_Problem details_: Please count how many lines of the material below contain the word "width", and reply with the number alone.

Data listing
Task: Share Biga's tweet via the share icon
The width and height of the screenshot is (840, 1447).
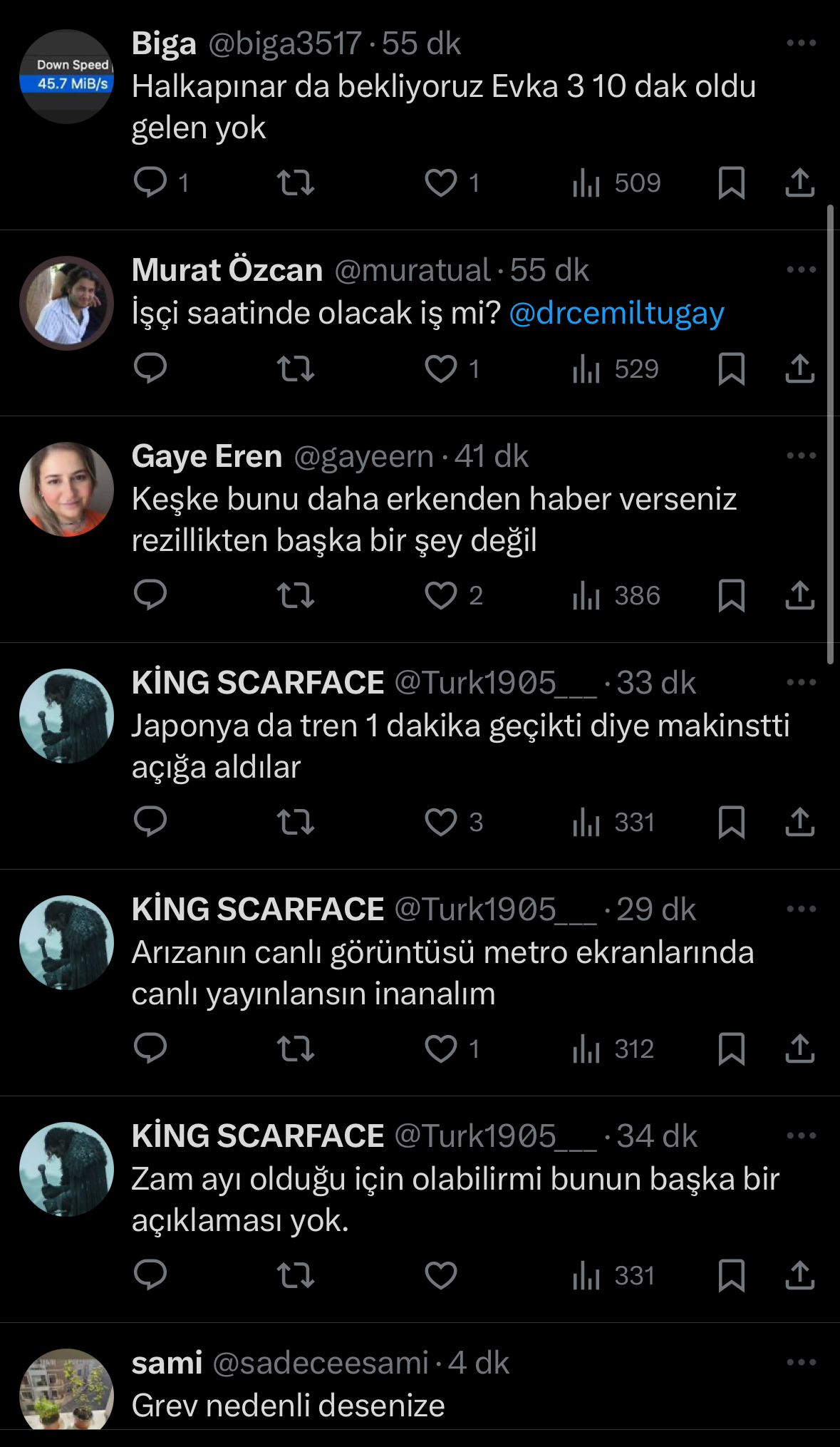Action: [802, 183]
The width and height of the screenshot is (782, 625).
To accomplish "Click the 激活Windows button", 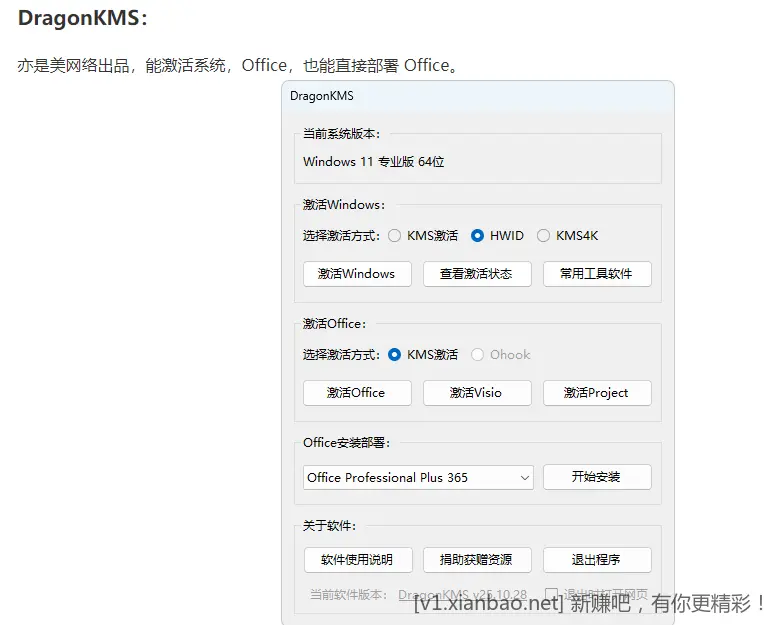I will click(x=357, y=274).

_Complete response_: 2